Task statement:
After locating the line with "The image size is (1009, 568).", retype it and every later line exactly, stopping at the end of the records.

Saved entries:
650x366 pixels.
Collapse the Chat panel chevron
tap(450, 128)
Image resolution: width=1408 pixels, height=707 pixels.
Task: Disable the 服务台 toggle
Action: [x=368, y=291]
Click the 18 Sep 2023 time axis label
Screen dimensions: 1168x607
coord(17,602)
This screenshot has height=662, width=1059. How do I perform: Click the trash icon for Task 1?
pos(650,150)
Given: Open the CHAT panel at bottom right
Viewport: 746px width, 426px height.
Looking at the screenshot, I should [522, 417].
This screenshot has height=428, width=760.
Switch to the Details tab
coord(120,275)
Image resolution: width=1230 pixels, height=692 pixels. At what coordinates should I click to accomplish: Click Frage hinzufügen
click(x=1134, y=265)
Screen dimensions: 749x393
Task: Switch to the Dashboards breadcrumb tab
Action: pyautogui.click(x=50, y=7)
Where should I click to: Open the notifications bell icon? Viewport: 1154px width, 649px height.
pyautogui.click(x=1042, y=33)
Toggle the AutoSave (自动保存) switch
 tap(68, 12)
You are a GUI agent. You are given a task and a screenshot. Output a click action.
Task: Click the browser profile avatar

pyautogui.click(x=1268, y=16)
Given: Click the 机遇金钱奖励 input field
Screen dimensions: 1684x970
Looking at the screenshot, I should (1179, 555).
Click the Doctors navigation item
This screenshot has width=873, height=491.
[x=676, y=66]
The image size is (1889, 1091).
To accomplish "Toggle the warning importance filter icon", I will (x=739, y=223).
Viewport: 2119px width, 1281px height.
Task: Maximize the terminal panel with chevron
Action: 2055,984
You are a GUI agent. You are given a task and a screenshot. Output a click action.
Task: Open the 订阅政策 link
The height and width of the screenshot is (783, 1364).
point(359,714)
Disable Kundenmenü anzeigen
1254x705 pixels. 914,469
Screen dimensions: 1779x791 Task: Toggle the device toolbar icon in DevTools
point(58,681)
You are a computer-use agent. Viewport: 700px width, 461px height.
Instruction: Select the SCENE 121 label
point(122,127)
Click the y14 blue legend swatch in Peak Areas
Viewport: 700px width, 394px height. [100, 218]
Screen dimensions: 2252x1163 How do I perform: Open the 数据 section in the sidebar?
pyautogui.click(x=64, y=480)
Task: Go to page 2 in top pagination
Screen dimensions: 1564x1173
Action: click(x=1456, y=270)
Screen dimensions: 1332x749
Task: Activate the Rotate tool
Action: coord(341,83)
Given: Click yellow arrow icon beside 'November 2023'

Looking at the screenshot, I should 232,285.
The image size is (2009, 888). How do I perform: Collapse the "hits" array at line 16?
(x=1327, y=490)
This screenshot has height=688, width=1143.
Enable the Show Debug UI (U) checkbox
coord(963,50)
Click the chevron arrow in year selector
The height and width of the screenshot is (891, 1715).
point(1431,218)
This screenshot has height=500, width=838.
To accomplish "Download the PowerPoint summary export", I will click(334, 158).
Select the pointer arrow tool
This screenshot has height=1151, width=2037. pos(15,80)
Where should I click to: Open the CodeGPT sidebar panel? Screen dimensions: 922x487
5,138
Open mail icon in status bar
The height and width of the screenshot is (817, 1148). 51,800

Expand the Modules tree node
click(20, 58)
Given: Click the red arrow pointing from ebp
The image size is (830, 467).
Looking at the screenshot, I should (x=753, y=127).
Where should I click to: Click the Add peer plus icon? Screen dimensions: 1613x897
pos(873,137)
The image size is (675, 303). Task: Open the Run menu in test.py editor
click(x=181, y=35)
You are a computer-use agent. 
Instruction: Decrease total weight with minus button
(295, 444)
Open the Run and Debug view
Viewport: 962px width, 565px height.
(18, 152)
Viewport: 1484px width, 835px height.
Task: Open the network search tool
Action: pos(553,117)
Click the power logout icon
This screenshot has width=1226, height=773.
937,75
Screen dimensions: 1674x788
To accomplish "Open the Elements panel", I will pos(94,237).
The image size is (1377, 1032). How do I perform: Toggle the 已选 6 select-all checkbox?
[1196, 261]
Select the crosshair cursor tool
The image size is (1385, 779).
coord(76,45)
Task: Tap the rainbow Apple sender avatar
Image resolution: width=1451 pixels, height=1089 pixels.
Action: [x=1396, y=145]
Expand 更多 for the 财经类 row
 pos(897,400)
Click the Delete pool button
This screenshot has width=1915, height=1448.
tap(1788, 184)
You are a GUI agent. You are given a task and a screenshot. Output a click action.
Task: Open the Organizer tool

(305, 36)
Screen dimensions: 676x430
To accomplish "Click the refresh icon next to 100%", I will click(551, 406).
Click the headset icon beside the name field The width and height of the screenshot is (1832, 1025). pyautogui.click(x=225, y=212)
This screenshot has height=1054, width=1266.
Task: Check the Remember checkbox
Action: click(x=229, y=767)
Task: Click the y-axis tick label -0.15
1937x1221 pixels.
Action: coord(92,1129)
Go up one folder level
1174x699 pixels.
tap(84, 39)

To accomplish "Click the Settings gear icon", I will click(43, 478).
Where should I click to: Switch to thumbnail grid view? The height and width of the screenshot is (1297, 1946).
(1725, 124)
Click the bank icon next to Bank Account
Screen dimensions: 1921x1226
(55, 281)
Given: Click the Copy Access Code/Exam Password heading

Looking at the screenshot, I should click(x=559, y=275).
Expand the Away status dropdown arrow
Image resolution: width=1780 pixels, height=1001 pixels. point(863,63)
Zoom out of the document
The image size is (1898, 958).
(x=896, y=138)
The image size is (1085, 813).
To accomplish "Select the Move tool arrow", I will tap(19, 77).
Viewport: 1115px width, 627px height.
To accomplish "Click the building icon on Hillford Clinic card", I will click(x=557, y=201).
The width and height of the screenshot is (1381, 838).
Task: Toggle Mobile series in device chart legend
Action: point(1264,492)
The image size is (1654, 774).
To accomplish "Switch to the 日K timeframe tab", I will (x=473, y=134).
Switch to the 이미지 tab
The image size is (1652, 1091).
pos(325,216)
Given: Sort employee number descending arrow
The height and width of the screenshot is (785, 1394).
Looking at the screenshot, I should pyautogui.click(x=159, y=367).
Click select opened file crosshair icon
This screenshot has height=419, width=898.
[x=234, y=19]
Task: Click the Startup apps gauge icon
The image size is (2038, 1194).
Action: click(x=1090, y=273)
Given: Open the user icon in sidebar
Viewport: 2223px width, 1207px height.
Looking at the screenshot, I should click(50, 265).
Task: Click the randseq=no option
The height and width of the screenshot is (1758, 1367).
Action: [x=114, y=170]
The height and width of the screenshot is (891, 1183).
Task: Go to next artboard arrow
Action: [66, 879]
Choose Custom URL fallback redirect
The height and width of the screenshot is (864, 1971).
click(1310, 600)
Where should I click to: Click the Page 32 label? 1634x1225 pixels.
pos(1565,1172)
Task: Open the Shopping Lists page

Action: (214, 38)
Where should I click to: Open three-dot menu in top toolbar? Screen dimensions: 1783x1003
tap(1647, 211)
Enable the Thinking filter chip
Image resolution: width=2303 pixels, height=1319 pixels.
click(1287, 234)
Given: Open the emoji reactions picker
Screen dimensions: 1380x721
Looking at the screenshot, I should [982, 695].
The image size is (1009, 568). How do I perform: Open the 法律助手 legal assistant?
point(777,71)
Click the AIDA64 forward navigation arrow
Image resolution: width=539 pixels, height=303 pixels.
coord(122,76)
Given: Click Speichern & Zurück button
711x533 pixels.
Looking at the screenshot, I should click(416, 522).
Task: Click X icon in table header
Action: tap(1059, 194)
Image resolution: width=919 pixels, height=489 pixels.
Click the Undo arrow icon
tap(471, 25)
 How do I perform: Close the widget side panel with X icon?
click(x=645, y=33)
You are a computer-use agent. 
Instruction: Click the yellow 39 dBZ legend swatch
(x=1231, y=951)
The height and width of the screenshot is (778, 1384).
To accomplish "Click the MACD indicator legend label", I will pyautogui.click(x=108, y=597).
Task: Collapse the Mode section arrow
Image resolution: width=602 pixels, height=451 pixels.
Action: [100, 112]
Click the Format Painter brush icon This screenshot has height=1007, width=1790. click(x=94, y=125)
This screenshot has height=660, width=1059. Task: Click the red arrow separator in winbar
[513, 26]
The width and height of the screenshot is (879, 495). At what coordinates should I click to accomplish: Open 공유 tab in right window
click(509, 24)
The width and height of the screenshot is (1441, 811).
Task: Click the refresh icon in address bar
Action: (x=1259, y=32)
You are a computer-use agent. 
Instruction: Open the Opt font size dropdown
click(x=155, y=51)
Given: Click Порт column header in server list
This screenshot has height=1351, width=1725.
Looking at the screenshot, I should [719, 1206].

Worked solution:
The image size is (1009, 568). How do I perform: Open the 法律助手 legal assistant?
point(777,71)
Click the AIDA64 forward navigation arrow
Image resolution: width=539 pixels, height=303 pixels.
coord(122,76)
Given: Click Speichern & Zurück button
711x533 pixels.
Looking at the screenshot, I should click(416, 522).
Task: Click X icon in table header
Action: tap(1059, 194)
Image resolution: width=919 pixels, height=489 pixels.
Click the Undo arrow icon
tap(471, 25)
 How do I perform: Close the widget side panel with X icon?
click(x=645, y=33)
You are a computer-use agent. 
Instruction: Click the yellow 39 dBZ legend swatch
(x=1231, y=951)
The height and width of the screenshot is (778, 1384).
To accomplish "Click the MACD indicator legend label", I will pyautogui.click(x=108, y=597).
Task: Collapse the Mode section arrow
Image resolution: width=602 pixels, height=451 pixels.
Action: [100, 112]
Click the Format Painter brush icon This screenshot has height=1007, width=1790. click(x=94, y=125)
This screenshot has height=660, width=1059. Task: Click the red arrow separator in winbar
[513, 26]
The width and height of the screenshot is (879, 495). At what coordinates should I click to accomplish: Open 공유 tab in right window
click(509, 24)
The width and height of the screenshot is (1441, 811).
Task: Click the refresh icon in address bar
Action: (x=1259, y=32)
You are a computer-use agent. 
Instruction: Open the Opt font size dropdown
click(x=155, y=51)
Given: Click Порт column header in server list
This screenshot has height=1351, width=1725.
Looking at the screenshot, I should [719, 1206].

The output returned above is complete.